04.06.2009/cw – Der Bundesvorstand der Vereinigung der Opfer des Stalinismus (VOS) begrüßt das Urteil des Bundessozialgerichtes von dieser Woche ausdrücklich. In dem Urteil wurden bisherige Entscheidungen, nach denen den Arbeitern in  den NS-Ghettos eine Rente zustehe, ausdrücklich bestätigt.

„Kurz vor Toresschluss, also vor dem Ableben der letzten Opfer des nationalsozialistischen Terrors, wird den Betroffenen in letzter Minute wenigstens symbolisch das Recht zuerkannt, für eine Ausnutzung als Arbeitskraft in den NS-Ghettos eine Rente beanspruchen zu können“, heißt es in  einer heute verbreiteten Erklärung des Verfolgten-Verbandes.

„Wir sprechen die Hoffnung aus, dass Minister Scholz seine Ankündigung der schnellen Umsetzung realisiert und den Vorgang zur Chefsache erklärt. Dieser Teil der Verfolgten und Opfer des NS-Unrechtes hat viel zu lange auf diese Entscheidung warten müssen“, sagte der stv. Bundesvorsitzende der VOS, Carl-Wolfgang Holzapfel.
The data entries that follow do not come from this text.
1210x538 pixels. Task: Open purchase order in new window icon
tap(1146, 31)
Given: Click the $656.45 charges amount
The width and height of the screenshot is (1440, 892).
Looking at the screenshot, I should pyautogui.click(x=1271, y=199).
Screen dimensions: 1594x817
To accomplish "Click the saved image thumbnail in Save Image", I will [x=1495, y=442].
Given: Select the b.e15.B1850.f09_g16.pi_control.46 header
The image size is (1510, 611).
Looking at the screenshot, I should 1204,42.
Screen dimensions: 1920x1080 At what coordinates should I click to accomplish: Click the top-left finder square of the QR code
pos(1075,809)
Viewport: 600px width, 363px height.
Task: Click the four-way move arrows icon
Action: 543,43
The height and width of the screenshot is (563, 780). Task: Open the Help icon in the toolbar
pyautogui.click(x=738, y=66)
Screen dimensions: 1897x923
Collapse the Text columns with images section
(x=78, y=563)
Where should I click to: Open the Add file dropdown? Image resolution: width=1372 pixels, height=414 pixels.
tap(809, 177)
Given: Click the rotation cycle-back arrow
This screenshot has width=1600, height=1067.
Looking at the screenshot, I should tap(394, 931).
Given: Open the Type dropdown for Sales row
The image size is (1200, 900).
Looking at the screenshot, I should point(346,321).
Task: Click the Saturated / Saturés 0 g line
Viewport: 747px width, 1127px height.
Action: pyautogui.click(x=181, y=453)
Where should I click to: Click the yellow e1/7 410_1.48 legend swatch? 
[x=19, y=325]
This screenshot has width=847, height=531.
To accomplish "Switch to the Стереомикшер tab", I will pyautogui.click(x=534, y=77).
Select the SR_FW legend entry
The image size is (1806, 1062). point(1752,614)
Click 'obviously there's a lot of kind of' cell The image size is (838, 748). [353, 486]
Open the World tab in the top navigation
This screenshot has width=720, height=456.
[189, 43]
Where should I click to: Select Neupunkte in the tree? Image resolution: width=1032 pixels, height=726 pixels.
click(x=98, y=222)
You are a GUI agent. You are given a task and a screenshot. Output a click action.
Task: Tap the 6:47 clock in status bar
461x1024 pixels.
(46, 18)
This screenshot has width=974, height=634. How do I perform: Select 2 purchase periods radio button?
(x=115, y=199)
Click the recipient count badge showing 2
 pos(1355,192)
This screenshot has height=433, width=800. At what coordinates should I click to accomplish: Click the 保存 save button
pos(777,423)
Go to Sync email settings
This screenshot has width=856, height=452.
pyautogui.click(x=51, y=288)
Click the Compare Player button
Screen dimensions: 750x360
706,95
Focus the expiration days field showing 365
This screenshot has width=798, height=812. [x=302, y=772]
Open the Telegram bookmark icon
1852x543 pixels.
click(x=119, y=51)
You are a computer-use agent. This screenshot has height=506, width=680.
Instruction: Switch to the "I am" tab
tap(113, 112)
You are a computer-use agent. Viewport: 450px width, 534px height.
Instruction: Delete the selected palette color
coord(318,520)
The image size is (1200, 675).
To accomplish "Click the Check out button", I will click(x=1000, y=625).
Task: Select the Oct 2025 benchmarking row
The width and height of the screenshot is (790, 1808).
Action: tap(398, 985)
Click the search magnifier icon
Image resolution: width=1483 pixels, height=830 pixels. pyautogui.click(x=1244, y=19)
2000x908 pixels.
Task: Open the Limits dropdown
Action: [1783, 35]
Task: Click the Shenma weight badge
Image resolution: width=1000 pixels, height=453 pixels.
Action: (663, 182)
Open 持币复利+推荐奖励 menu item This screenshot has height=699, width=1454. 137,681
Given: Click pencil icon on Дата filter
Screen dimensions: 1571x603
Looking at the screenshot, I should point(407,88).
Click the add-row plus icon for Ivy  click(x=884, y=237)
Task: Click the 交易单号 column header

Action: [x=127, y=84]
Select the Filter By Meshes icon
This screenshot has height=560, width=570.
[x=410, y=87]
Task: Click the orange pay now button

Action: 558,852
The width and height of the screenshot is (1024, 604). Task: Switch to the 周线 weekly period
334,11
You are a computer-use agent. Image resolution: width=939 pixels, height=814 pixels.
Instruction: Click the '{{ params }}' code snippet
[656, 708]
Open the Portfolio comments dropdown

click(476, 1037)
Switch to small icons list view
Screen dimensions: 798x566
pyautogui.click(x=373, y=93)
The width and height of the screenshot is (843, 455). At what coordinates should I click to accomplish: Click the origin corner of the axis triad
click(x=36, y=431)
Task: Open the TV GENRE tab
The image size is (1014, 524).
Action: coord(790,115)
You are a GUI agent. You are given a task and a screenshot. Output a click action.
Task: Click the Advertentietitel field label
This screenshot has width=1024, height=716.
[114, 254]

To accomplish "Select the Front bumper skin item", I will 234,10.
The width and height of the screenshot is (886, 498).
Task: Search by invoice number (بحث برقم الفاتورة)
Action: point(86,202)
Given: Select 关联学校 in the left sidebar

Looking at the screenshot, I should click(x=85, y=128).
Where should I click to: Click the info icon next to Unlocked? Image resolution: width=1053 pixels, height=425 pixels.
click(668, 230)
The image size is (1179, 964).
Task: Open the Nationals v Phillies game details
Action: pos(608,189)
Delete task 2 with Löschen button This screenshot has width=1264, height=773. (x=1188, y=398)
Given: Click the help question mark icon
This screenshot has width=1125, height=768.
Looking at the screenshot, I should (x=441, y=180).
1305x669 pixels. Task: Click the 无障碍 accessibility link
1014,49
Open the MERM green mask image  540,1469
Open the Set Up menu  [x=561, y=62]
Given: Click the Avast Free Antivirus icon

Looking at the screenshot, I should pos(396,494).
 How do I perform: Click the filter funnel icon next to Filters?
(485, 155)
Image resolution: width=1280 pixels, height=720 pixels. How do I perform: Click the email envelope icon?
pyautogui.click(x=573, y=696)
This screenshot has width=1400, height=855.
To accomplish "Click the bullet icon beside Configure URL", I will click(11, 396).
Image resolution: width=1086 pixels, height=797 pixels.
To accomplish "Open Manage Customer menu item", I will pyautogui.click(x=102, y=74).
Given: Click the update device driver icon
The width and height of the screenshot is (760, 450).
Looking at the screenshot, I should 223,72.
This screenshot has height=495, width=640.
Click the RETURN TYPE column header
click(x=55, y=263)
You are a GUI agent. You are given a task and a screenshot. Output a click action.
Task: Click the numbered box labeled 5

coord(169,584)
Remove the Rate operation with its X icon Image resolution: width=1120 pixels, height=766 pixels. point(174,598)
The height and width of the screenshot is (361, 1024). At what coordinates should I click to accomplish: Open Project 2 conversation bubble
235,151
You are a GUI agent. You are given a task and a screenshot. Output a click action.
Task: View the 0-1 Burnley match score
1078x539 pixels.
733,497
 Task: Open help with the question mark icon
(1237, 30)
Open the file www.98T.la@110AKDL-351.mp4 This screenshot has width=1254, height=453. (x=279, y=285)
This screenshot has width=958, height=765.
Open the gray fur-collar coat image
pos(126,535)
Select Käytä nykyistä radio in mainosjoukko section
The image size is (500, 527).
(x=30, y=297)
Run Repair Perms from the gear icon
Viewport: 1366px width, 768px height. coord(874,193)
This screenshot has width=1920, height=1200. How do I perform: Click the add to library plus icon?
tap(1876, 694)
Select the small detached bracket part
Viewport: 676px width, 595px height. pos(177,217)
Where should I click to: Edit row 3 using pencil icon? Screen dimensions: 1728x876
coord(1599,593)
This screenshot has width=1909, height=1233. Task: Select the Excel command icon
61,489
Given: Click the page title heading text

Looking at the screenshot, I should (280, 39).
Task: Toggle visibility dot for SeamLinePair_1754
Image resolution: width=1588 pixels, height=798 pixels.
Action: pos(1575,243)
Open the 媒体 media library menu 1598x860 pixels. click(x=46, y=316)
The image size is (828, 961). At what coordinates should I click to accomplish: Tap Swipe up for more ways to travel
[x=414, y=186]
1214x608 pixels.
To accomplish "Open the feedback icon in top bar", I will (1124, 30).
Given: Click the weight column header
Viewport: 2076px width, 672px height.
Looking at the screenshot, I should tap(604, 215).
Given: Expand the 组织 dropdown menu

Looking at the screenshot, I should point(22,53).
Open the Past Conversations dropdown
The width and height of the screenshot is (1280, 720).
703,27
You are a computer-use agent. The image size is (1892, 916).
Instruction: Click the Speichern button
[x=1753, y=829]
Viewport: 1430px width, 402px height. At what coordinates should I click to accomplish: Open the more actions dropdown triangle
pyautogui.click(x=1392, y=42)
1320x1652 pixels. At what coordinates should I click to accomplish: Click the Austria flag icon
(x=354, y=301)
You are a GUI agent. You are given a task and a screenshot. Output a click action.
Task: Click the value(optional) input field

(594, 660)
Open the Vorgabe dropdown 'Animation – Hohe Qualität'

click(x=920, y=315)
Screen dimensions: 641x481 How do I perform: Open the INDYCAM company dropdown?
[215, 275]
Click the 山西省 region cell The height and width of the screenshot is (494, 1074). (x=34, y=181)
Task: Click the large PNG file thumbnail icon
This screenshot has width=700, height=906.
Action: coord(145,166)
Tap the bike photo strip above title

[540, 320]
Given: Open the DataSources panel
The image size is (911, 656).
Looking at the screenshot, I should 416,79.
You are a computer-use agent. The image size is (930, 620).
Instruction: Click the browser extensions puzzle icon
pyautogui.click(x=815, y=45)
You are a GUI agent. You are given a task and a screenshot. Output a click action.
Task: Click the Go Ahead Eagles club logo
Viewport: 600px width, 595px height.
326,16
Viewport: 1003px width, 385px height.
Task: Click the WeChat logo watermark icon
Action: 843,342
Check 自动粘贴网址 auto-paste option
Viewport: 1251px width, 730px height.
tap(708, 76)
Wieder einmal habe die Politik „eine moralische Pflicht auf die lange Bank gerichtlicher Entscheidungen“ geschoben.

Der Verband erinnert aus diesem Anlass auf das nach wie vor ungelöste Problem der Haftzwangsarbeit in den Zuchthäusern der sozialistischen DDR. „Diese schamlose Ausbeutung wehrloser Menschen in einer weiteren Nachahmung einstigen Unrechtes der Nationalsozialisten harrt seit zwanzig Jahren einer Lösung. Der Gesetzgeber sollte die Lehren aus dem jüngsten Urteil ziehen und die Verfolgten des SED-DDR-Unrechtsstaates nicht der gleichen Folter ungebührlichen Wartens bis zum Sterbebett aussetzen, wie er dies offenbar ohne jede Sensibilität mit den Ghetto-Insassen getan hätte“, so Holzapfel.